- [PROBLEM TO SOLVE] What follows is a listing; repeat exactly, and only, its lines from the one holding "Given: Select the アカウント認証 category with alert" through the last, leaving any pictures out.

- [LISTED ENTRIES]

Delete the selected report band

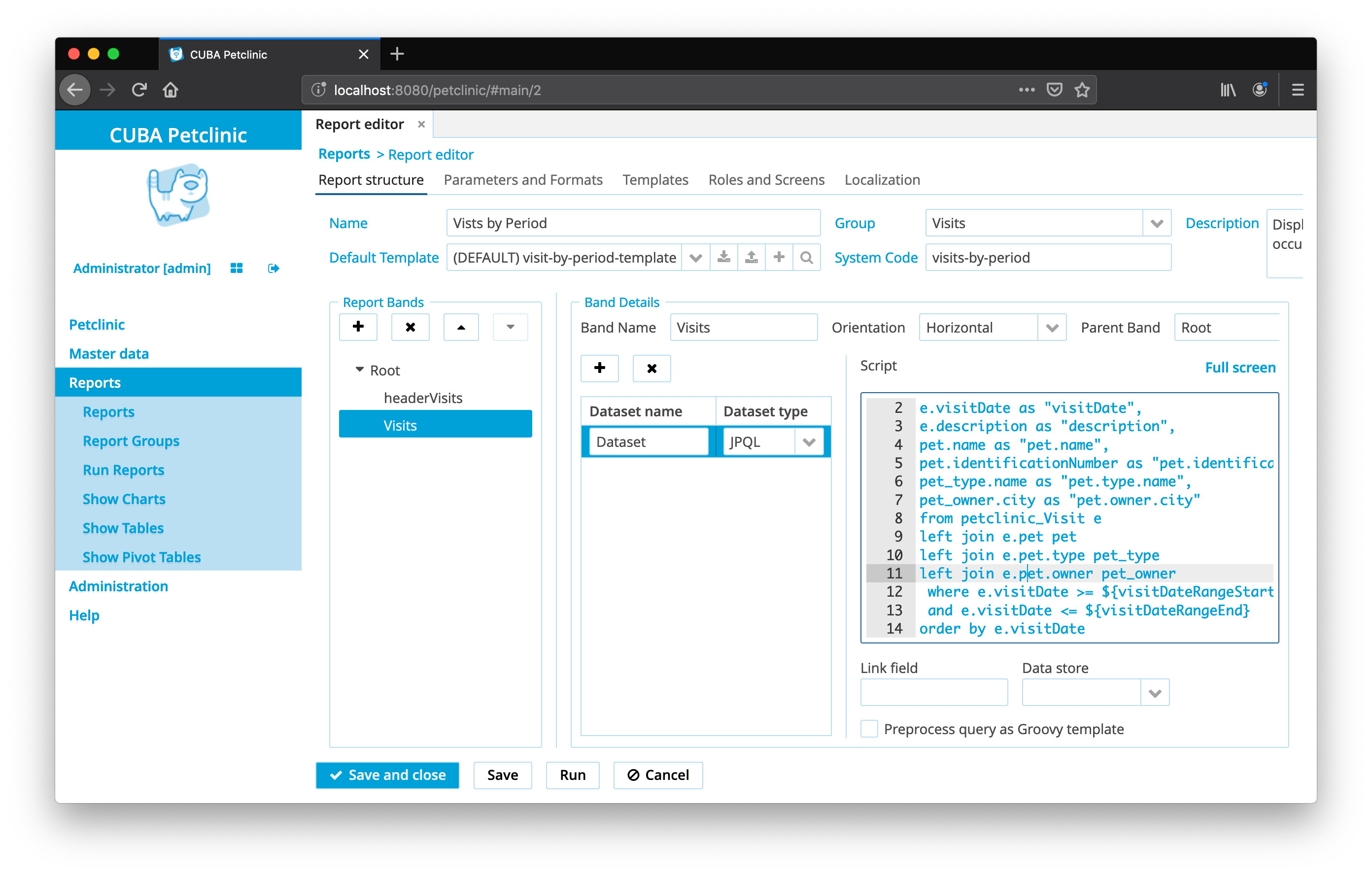click(x=410, y=327)
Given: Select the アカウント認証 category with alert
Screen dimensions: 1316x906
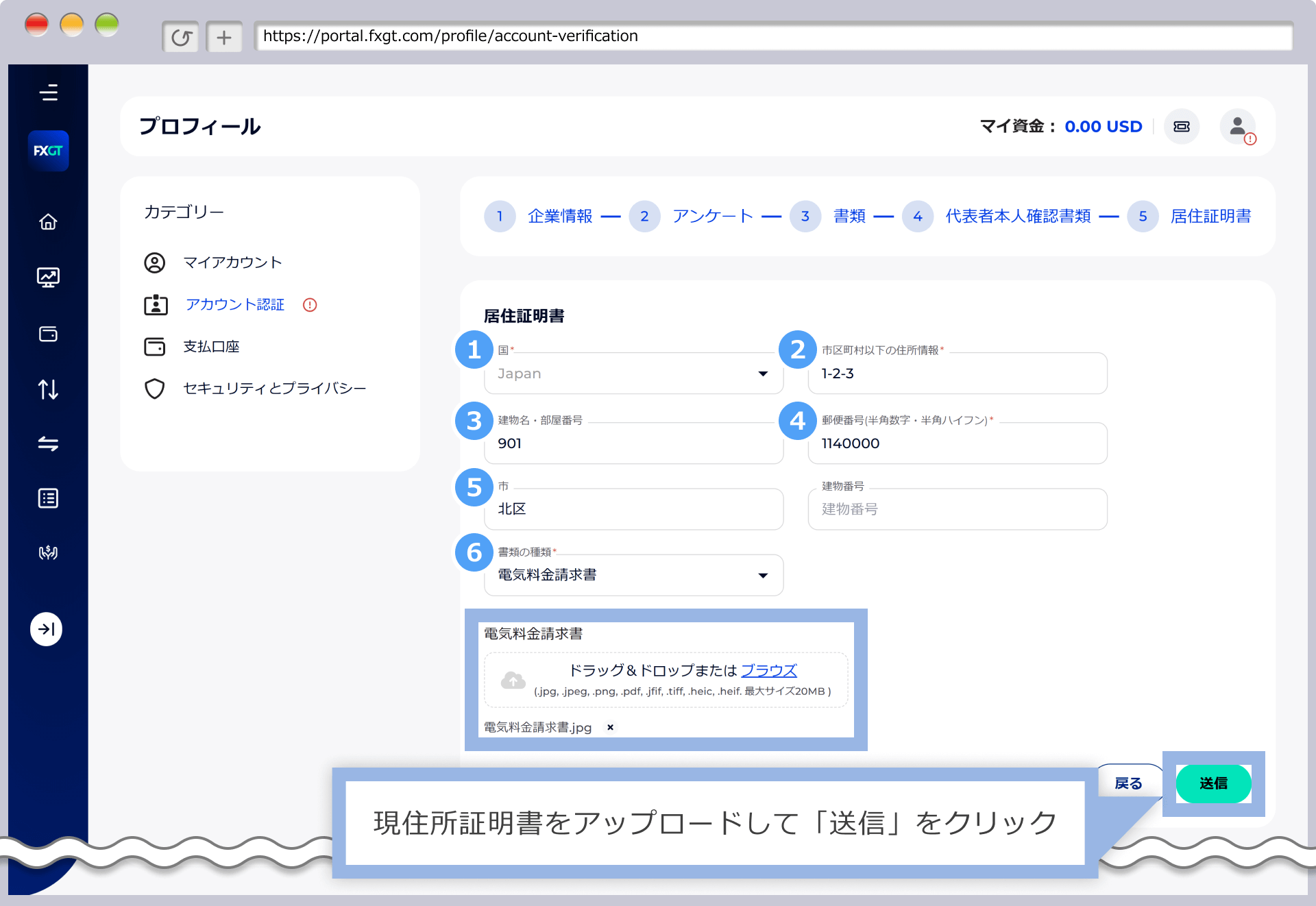Looking at the screenshot, I should point(234,305).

- [SOLUTION]
Given: Select the アカウント認証 category with alert
Screen dimensions: 1316x906
Looking at the screenshot, I should point(234,305).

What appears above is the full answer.